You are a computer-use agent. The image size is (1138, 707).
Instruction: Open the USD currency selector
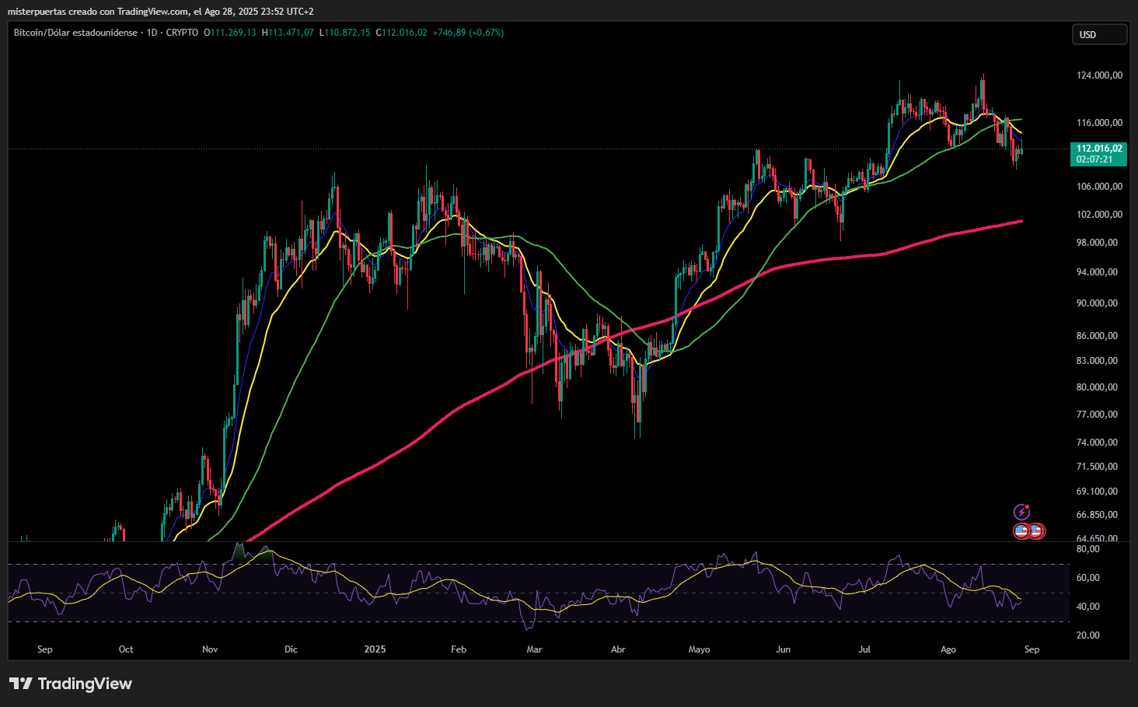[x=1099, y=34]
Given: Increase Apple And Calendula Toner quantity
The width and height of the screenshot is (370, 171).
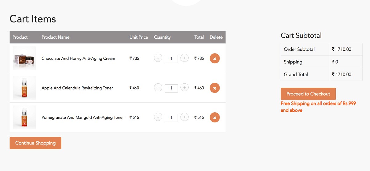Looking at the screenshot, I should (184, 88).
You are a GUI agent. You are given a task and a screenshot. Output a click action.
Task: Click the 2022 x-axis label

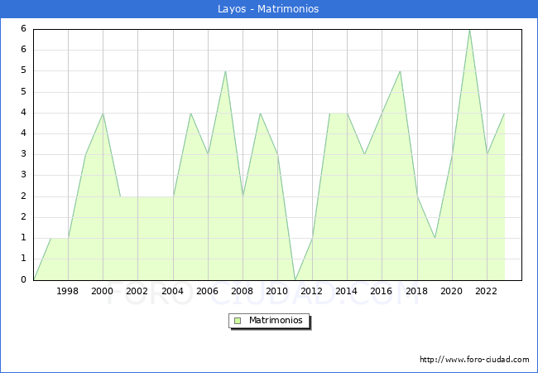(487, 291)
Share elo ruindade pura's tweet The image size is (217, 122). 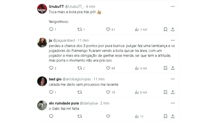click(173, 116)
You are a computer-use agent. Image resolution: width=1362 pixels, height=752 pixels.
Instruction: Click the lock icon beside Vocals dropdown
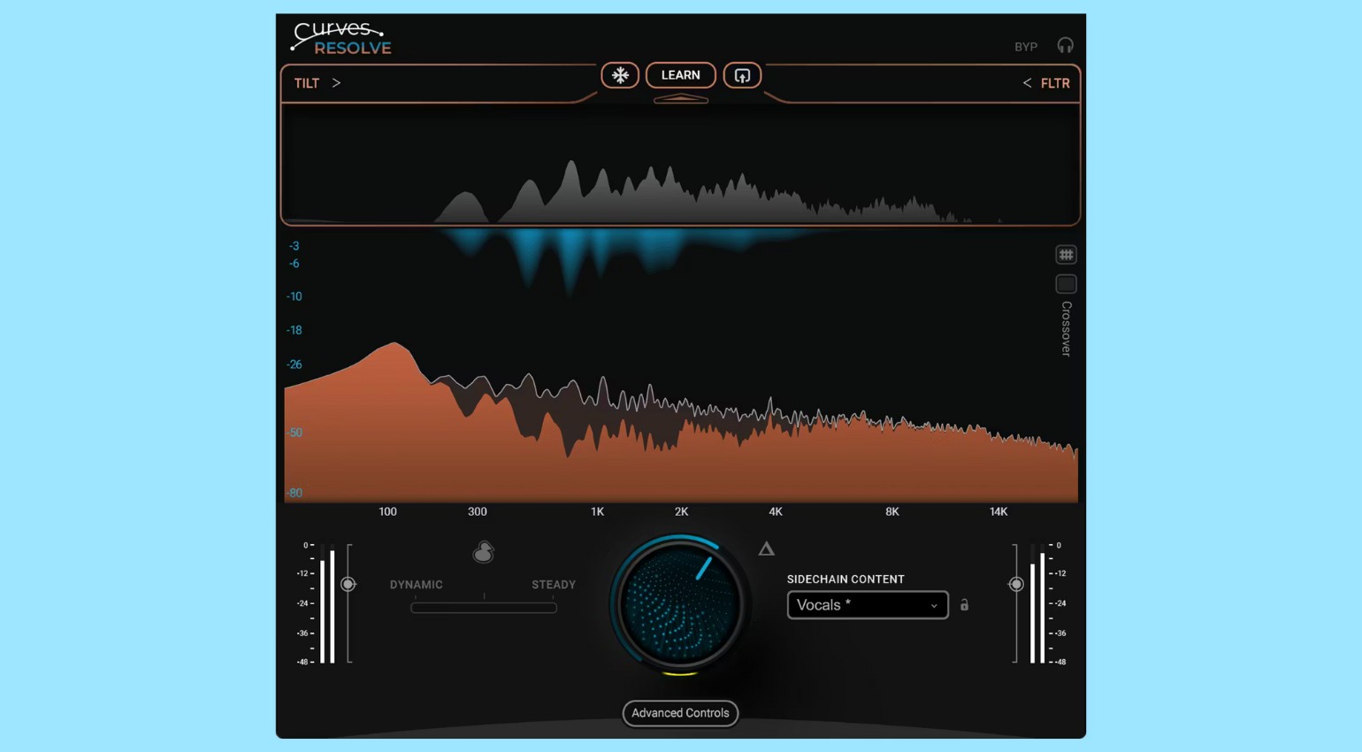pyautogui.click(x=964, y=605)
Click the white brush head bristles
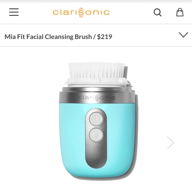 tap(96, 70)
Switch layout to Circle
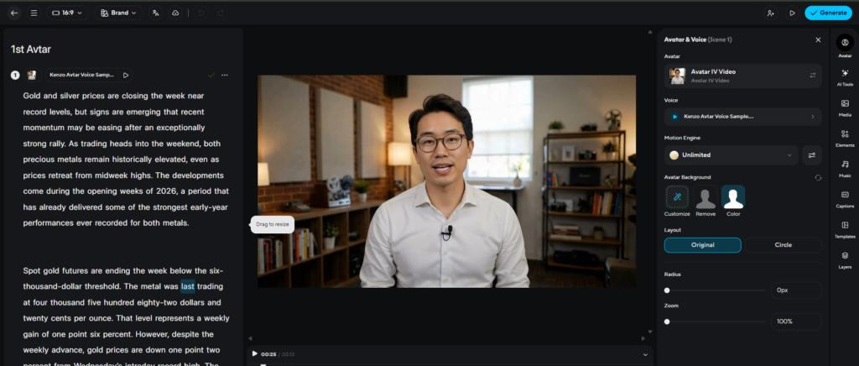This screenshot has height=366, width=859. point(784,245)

======

### Work item
Filter the entries above and copy only the lines that hold "computer".

### Exercise output
You are a computer-use agent. The image size is (1138, 707).
You are a computer-use agent. Image resolution: width=1362 pixels, height=752 pixels.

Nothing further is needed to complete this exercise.